The other night, I watched a movie with a friend via Zoom. We’ve done this a couple of times before (his pick: Dallas Buyers Club, mine: Shop Around the Corner), but not in many months. We caught up for a bit, swapping pale pleasantries about our respective lives in New Jersey and Minnesota, until what tends to happen between two people who have history--unavoidable, emotional lockstep, time and physical distance be damned. Our sharing became more saturated with the color of exposed truths, including my insecurity du jour--the overwhelming feeling I’m not living the life I'm meant to be living.
He asked me what we were going to watch. I resisted the instinct to suggest one of my defaults--A River Runs Through It, The Revenant, Walk the Line--and instead volleyed. “What are you in the mood for?” I asked. He asked me if I had ever seen Soul. I hadn’t, and I was hesitant. Don’t get me wrong; I love a good Pixar flick. There is more to them than tales of toys and robots and animals and the trouble in which they often find themselves (WALL-E being the best representation, in my opinion). I just didn’t think this pick bespoke the vibe of our conversation, a vibe I admit I was thirsty to maintain. But the sun was setting, and I was too tired from a day of hands-and-knees housework to think of an alternative. I closed my windows for the evening, and we cued up the movie, pressing play at the agreed-upon 3-2-PLAY moment to ensure viewing synchronicity. As the opening credits rolled, I silently scolded myself for eating the box of Sno-Caps I bought specifically for our movie night for lunch.
I shouldn’t have been surprised.
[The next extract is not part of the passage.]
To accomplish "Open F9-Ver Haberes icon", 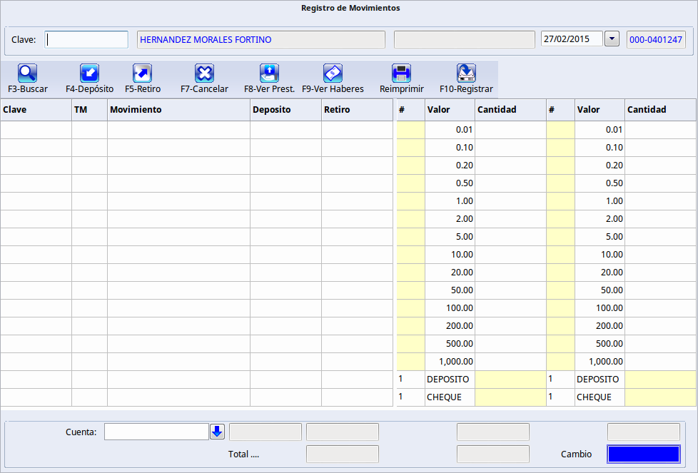I will 333,73.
I am well aware of Pixar movies being disarmingly simultaneously adult and guileless. Their ability to distill complex philosophical concepts down to one simple profundity comprehensible to children is flooring, especially when I remember grasping at some of the same philosophical straws as an earnest undergraduate philosophy major. But this wasn’t a movie--it was a film--and I couldn’t have picked one that better accompanied the innocent-turned-heady tone of our conversation.
At the heart of Soul is a message to which I’ve always prescribed but often neglect to remember: It’s not what you do with your life that gives it meaning, but how you show up to it and for it. I vehemently reject the idea that “you are what you do.” At the end of my life, it’s not going to matter how many words I've written, or if a publisher ever saw them fit to print, or how many people read them or even how many people were moved by them. What’s going to matter is how I approached my life and how I chose to respond to it when it gave me more than I deserved or when it kicked me in the teeth. I say this not to devalue the lifework of single parents, teachers, doctors, military servicemembers and other professions I consider heroic. I say this to convey the idea that a person’s lifework isn’t necessarily their lifeblood.
Life doesn’t boil down to whether I achieve success or failure in my passion. Rather, it’s how I live up to its innumerous, yet ultimately limited, moments. And although I do remember saying: “writer” when asked what I wanted to be when I grow up (I also wanted to be a rock collector, dogsitter and big sister), I like to think that if I’d been asked a different, perhaps more important, question: “How do you want to be when you grow up?” I would have responded: “Present and kind.”
I don't know if you'll ever read this, but no matter: Thanks for the suggestion, Jersey. And for the reminder that I'm exactly where I'm supposed to be, making the most of this, the too-short time before the Great Beyond. And if that means I eat the box of Sno-Caps before the movie, then so what--I enjoyed the shit outta them while they lasted.